Saturday, January 9, 2010
Word of God, Speak
I remember a time in my life, when I was down and needed encouragement, I would look to certain people to give me encouragement. If they did so? Great. I'd "God bless you" and thank them, and do all of that other religious speak. But if they didn't? Boy, howdy, did I get puffed up! They didn't do their civic duty to encourage me when I was down. Didn't they care? Didn't they SEE that I was discouraged?? Problem was, I was so bent on wanting to get my encouragement from a certain person or group of people, I would totally miss out on the encouragement God had planned for me. Then, little by little, I started taking my thoughts captive. God had proven Himself so many times in the past that although He doesn't always send what "I" want, He DOES send what is best. Tunnel vision is not good when waiting on God. We do know that, when God starts laying things out... it's done for our good. Friendship dissolved? Think about it... was that friendship really healthy for you OR them? Job loss? I wonder--was I starting to depend on my own self sufficiency, thereby taking my dependence off of God? Was the job loss an eye opener? Murphy and his law moved in with you? This too, shall pass. While going through your trial, take heart, God loves you, and His love is always demonstrated in action.
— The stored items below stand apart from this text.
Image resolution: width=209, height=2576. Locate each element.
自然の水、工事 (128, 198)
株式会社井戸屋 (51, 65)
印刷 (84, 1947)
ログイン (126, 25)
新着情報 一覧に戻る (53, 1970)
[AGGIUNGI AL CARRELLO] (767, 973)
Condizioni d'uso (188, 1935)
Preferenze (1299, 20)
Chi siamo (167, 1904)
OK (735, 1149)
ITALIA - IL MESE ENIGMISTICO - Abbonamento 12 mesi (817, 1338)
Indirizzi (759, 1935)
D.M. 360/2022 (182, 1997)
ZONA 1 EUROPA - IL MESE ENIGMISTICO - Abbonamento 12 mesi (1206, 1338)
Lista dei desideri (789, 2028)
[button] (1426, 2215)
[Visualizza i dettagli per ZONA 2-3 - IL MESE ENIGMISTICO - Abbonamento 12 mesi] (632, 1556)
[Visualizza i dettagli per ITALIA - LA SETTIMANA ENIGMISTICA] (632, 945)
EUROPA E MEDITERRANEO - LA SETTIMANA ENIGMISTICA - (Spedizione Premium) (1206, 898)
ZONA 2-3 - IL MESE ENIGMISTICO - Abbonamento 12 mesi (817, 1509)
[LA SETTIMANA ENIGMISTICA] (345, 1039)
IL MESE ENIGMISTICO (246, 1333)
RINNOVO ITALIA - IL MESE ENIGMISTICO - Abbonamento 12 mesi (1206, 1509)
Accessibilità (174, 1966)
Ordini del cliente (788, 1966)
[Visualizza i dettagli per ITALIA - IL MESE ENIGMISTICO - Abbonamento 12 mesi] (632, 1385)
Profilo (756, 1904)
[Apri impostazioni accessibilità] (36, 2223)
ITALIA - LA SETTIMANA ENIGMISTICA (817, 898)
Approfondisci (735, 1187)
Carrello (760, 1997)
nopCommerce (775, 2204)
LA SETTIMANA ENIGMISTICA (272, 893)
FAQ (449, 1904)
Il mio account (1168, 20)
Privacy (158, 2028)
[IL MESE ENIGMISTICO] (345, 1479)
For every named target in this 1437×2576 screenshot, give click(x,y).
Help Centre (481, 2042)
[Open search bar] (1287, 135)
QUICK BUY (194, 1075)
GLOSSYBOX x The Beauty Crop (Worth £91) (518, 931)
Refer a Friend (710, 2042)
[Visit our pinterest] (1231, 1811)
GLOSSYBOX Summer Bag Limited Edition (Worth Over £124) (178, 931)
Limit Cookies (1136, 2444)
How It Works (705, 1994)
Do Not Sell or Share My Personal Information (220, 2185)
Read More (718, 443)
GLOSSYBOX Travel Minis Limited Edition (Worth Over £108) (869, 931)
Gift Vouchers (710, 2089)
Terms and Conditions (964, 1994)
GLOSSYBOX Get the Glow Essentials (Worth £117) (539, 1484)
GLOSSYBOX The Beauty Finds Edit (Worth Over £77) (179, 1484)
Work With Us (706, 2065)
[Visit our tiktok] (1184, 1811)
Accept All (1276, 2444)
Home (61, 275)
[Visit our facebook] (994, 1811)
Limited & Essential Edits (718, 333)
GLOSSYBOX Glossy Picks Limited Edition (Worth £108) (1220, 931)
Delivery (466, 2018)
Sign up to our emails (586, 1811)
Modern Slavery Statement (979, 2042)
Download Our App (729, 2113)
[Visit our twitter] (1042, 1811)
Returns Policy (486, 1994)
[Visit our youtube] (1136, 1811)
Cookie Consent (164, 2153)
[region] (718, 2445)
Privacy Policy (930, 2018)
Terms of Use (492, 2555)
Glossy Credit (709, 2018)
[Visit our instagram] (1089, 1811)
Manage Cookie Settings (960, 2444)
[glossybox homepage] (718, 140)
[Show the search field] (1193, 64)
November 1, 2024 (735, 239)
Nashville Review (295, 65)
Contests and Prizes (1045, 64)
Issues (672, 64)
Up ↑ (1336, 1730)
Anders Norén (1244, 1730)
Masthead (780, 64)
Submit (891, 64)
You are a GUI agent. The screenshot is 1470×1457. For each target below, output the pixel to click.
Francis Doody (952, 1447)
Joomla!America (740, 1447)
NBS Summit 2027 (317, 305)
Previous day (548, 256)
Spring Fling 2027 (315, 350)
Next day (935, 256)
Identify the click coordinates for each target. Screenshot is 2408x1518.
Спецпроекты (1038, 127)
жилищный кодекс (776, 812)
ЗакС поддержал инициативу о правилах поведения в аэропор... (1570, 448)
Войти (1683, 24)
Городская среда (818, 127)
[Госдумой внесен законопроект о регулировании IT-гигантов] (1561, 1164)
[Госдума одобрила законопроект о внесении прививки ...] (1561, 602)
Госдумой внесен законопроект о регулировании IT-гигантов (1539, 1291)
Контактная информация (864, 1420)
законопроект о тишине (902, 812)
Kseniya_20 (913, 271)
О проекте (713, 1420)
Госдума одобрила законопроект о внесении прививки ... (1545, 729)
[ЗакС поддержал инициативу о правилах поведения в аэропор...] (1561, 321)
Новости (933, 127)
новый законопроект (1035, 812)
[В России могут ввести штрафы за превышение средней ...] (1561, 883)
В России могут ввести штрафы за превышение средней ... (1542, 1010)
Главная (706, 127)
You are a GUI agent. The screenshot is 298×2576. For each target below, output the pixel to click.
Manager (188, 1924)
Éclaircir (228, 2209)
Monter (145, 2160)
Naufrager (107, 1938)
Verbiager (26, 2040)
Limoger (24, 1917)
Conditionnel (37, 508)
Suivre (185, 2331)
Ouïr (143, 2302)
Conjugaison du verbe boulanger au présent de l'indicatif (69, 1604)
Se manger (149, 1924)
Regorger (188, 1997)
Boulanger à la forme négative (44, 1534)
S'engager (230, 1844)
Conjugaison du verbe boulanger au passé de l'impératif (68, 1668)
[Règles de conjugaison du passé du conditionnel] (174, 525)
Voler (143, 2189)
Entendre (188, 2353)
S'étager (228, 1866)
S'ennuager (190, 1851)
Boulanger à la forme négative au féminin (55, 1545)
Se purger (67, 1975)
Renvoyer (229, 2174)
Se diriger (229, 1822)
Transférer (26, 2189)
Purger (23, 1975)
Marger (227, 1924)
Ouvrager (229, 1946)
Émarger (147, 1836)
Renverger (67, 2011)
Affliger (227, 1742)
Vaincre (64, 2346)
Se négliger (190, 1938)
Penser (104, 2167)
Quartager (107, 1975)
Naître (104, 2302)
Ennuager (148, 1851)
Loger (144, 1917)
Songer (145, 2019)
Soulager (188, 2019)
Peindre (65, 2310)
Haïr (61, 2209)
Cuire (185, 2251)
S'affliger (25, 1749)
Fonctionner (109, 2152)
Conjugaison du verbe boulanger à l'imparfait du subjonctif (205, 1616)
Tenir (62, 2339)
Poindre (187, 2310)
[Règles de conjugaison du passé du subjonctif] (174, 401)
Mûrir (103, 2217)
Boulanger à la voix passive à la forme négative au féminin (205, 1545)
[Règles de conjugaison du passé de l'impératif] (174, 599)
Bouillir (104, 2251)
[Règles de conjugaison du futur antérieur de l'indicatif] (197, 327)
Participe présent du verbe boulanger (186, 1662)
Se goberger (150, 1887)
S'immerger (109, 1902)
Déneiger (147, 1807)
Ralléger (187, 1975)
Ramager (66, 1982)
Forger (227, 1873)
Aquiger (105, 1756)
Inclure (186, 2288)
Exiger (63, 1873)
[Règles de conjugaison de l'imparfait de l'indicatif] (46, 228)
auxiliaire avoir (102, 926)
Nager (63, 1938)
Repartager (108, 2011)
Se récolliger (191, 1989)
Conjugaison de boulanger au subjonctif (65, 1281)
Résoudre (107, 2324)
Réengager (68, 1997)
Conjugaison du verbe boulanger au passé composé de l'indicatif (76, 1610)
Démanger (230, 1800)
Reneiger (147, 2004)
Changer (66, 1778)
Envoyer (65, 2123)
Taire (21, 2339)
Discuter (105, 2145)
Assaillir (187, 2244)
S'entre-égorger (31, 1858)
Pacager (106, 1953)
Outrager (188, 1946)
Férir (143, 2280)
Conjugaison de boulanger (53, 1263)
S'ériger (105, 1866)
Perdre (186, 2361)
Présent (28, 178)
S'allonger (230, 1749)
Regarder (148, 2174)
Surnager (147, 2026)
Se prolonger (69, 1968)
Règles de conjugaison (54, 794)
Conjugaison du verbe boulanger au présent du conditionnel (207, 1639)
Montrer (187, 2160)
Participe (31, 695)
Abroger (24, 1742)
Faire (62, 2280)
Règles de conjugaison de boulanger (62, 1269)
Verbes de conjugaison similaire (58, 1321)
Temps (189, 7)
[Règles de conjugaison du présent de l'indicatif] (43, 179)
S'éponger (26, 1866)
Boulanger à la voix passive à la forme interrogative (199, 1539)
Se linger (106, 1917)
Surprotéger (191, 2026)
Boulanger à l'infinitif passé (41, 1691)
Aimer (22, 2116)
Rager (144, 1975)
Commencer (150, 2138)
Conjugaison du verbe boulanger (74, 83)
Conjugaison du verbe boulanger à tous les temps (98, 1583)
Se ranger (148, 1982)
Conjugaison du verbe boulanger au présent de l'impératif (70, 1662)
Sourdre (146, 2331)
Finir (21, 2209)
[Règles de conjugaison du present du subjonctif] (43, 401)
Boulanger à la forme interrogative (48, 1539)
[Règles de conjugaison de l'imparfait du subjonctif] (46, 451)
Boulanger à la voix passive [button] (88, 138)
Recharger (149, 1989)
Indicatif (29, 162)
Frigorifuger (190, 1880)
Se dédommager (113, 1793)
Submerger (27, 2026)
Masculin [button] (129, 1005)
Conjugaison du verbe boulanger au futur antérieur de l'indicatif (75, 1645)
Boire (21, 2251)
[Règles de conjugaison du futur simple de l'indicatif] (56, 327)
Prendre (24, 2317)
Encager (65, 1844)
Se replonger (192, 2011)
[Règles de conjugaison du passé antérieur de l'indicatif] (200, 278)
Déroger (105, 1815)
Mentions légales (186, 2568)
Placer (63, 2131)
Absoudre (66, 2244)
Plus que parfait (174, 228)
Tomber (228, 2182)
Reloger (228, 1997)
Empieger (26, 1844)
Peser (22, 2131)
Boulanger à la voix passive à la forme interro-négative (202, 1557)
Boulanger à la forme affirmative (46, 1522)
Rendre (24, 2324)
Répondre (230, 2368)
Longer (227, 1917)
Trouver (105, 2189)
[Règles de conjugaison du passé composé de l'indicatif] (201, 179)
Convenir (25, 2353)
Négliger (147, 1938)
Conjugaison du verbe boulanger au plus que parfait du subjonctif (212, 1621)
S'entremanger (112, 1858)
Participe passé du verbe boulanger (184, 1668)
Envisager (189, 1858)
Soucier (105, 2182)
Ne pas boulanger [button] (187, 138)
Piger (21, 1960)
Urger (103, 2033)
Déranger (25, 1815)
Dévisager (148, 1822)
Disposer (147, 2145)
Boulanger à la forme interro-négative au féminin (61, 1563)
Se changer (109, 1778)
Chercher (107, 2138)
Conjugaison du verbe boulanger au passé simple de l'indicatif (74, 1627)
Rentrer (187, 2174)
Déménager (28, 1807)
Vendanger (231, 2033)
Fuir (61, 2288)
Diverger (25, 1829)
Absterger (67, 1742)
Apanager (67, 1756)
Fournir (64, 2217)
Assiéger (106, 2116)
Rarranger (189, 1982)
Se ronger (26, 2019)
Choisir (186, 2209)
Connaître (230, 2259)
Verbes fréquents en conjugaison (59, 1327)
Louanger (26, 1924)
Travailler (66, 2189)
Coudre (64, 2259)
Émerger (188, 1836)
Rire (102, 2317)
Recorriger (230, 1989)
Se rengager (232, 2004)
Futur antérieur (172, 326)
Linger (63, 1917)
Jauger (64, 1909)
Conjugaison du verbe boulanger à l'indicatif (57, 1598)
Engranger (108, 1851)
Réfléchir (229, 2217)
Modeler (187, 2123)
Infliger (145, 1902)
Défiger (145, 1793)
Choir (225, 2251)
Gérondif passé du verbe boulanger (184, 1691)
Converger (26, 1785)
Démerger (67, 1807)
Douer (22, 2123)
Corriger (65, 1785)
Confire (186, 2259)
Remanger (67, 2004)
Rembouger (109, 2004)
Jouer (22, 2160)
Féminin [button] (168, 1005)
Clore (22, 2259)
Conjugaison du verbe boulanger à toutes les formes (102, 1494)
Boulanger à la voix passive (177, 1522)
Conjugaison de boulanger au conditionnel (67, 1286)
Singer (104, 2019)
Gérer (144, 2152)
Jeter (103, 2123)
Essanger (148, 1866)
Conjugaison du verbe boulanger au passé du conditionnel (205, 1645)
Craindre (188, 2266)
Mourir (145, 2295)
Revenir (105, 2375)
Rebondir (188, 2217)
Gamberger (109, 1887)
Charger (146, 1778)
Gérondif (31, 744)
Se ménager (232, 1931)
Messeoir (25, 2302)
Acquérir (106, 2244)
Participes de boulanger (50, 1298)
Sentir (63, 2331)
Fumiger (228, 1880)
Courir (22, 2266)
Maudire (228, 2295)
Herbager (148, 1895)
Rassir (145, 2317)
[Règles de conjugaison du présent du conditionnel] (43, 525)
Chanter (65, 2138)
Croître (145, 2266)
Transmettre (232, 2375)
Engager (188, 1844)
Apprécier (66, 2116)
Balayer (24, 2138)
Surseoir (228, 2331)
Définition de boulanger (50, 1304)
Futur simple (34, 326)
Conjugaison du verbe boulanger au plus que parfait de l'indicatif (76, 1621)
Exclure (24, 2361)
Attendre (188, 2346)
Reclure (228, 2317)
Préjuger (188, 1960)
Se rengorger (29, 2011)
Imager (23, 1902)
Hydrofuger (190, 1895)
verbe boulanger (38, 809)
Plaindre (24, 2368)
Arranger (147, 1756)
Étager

Word of God speak, let it fall down like rain. As I take my thoughts captive, thank you for reminding me that your grace IS sufficient for me. Have you not provided encouragement when I thought there was none to be had? Did you not provide fellowship with like minded believers, in the midst of religious accusations? Yes. You are my Provider, my comforter, my all in all.
Thank you God, for speaking your word to me.